Your instructions ▸ According to the article on US veterans with ALS below, within how many years does ALS typically lead to death?

Selected passage ▸

==*==

By Courtney Bethel | Posted - Jul 27th, 2020





US Veterans Experiencing Slower Progression and Living Longer with ALS

Amyotrophic lateral sclerosis (ALS) is a progressive disease that affects upper and lower motor neurons and typically leads to death within 3-5 years. However, a recent research study has found slower progression in US Veterans with ALS, ultimately living several years, even decades longer than the disease norm. To be more precise, 76 out of 103 patients or 42% of  those studied lived an average of 16.3 years longer, as recorded in the study, "Neuropathological profile of long duration amyotrophic lateral sclerosis in military Veterans".

“The proportion of participants with long duration ALS in this cohort of Veterans was therefore 42%, which is substantially higher than the approximately 10% reported in other ALS cohorts,” the researchers wrote. 

The research began in order to seek out differences and similarities in persons with ALS with standard duration versus those with long duration through clinical presentation and neuropathology.

==*==

Source material ▸
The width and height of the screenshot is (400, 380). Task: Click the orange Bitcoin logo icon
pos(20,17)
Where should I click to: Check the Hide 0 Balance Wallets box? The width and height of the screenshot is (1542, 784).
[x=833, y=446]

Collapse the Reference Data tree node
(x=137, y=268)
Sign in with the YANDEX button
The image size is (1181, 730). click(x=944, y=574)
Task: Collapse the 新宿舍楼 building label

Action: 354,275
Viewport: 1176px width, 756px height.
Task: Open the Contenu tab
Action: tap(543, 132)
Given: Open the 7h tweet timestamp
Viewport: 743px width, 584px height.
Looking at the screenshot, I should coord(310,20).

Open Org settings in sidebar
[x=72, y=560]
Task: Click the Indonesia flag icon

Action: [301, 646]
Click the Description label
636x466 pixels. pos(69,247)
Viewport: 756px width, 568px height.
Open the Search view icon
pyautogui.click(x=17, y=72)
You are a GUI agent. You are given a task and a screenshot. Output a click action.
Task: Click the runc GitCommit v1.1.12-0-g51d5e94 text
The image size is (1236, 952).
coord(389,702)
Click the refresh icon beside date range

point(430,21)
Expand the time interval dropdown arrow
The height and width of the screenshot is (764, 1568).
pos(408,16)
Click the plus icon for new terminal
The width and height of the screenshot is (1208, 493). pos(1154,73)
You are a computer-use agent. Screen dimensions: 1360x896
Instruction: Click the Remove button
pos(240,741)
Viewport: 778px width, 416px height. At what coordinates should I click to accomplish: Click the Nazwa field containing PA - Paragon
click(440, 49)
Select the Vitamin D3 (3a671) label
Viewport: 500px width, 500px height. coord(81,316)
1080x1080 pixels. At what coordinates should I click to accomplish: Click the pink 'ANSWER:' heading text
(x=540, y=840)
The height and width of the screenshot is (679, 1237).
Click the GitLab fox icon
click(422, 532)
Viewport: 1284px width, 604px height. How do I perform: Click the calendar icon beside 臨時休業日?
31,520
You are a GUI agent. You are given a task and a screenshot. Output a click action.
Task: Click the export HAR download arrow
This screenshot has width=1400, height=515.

==*==

Solution to this task ▸ Within 3-5 years.